• Texte du document:
#####
# Safari et onglets "sans titre"



## YSG (9 Avril 2011)

Bonjour,
J'ai des petits soucis avec Safari.
Les liens s'affichent  dans un nouvel onglet vide "sans titre".







Avez-vous une solution?
Merci.


----------



## jp.pilet (9 Avril 2011)

Bonjour
Peut-être dans Safari - Préférences - Général - Les nouveaux onglets s'ouvrent avec - et choisis dans le menu déroulant.
cordialement JPP


----------------------
Note du modérateur (ici Aliboron) : 
Et puis de toute façon, il est ici question de Safari, navigateur internet. Donc, comme on a bien entendu lu au préalable le message de Pascal77 en tête du forum "Applications" ou/et la table d'orientation, on déménage vers "Internet et réseau", là où sont les spécialistes. Et hop !!!


----------



## YSG (10 Avril 2011)

Bonjour,

Merci de ta participation mais là n'est pas mon problème...
C'est déjà réglé sur "page d'accueil".
Quand je sélectionne un lien, un nouvel onglet s'ouvre MAIS vide avec "sans titre".
Voilà j'aimerais qu'il s'ouvre avec le lien choisi tout simplement.

Merci.


----------



## Sly54 (10 Avril 2011)

YSG a dit:


> Quand je sélectionne un lien, un nouvel onglet s'ouvre MAIS vide avec "sans titre".
#####
• Données:
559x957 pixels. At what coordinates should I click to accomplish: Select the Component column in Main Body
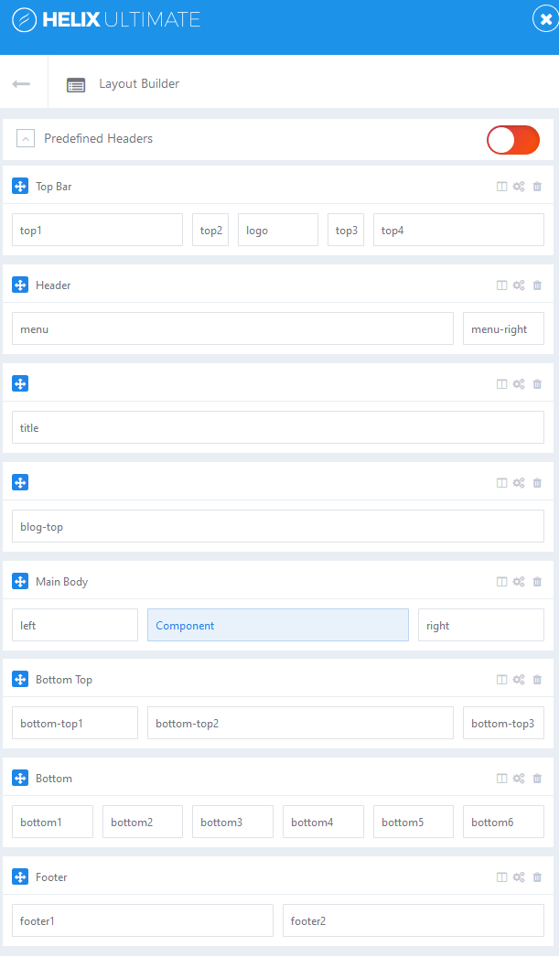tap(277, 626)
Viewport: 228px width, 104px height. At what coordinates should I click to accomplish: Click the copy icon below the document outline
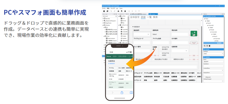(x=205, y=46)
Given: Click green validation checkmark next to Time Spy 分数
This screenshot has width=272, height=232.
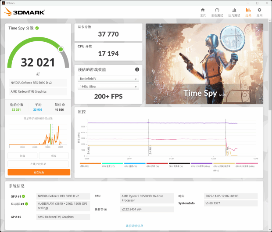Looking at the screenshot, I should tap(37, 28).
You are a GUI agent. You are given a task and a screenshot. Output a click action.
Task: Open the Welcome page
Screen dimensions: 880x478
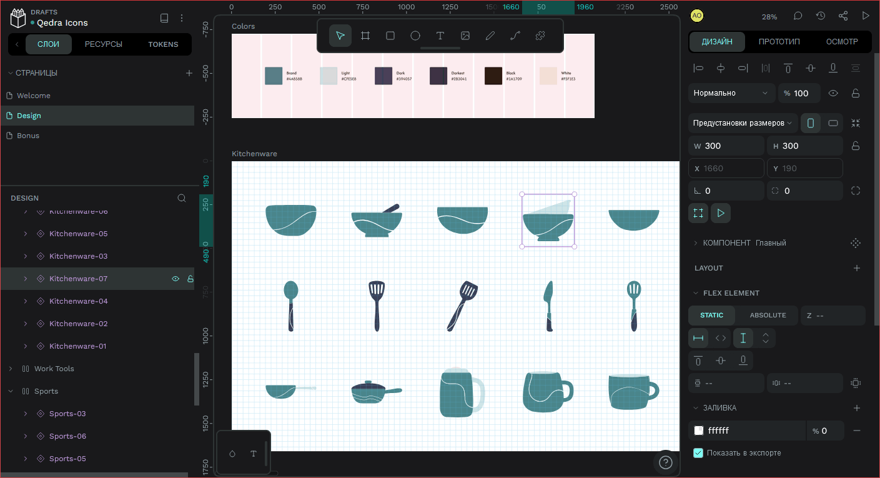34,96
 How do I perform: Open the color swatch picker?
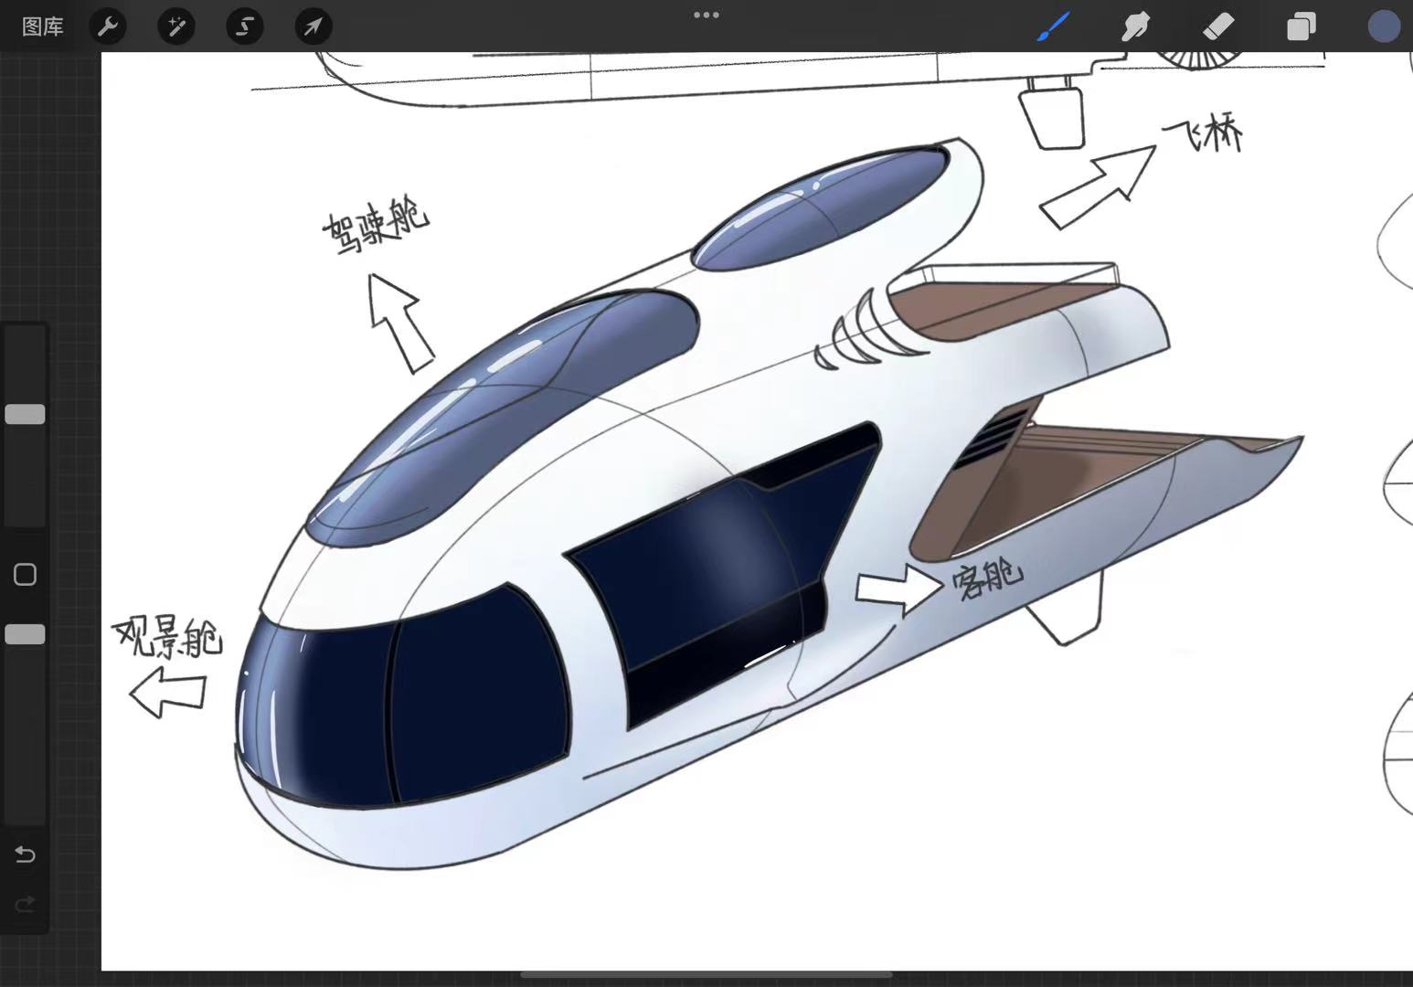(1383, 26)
#####
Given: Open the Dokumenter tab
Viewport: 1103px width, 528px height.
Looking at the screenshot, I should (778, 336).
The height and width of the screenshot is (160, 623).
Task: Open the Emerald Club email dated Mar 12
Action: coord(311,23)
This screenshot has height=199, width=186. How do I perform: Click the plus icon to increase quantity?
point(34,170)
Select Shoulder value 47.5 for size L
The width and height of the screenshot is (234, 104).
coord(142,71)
#####
• Consignes:
- 1) Dans le fil sur Safari et les onglets « sans titre », vers quelle rubrique le modérateur déplace-t-il la discussion ?
- 2) Prolongez le fil de discussion sur Safari et les onglets « sans titre » en reprenant juste après sa dernière ligne.

• Réponses par consigne:
- 1) Vers la rubrique « Internet et réseau ».

- 2)
C'est le cas quand le lien sur lequel tu cliques lance directement le téléchargement d'un fichier. Il n'y a rien à y faire !


----------



## YSG (11 Avril 2011)

Oui, oui ça je sais 
Mais là ça ne concerne pas un lien de téléchargement mais un lien quelconque.


----------



## Sly54 (11 Avril 2011)

Ca le fait pour tous les liens sur lesquels tu cliques, ou seulement certains ?
Est ce que dans une autre session le comportement de Safari est le même ?


----------



## macpacman (1 Novembre 2014)

Bonjour

Cette discussion date de 3 ans 1/2 mais j'ai le même problème.
Je viens de faire une mise à jour Yosemite, et dans Safari 8 les onglets s'appellent "Sans titre" :mouais:
Il va sans dire qu'il n'y avait pas ce problème avec Mavericks / Safari 6

Quelle est la solution?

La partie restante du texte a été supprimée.